**Directions for this task:** Search the entries for lines that contain the word "agent", and report each one found.

**Data extracts:**
Content starts

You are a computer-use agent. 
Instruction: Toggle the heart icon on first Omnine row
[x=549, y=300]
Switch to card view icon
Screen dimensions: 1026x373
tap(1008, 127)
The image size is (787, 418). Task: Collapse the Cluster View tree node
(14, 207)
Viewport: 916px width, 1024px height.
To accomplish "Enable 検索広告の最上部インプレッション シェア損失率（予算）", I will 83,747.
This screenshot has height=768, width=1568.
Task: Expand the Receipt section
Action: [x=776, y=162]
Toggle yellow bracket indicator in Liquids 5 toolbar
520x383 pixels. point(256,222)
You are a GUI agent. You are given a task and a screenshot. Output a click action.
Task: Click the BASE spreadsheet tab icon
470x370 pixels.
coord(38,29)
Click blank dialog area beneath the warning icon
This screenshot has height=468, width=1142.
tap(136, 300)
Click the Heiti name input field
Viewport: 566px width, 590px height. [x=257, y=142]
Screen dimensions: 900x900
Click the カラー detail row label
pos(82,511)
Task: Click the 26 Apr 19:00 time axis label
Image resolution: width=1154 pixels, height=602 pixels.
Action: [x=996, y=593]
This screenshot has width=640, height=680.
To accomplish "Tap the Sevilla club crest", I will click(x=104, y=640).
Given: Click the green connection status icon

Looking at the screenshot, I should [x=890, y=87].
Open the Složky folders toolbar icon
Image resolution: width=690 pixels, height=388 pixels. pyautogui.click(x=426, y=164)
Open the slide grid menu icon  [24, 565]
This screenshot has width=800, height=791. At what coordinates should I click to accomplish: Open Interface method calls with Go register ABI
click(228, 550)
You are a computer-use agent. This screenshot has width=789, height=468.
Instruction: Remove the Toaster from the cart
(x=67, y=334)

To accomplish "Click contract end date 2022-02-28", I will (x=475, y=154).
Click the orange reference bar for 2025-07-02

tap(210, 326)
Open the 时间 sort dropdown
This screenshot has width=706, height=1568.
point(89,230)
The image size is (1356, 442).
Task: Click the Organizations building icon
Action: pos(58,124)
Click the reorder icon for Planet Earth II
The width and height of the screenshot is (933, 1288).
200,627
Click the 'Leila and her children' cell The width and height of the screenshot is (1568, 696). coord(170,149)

Content ends

**Output for this task:**
You are a computer-use agent. 
You are a GUI agent. You are given a task and a screenshot. Output a click action.
You are a computer-use agent. This screenshot has width=789, height=468.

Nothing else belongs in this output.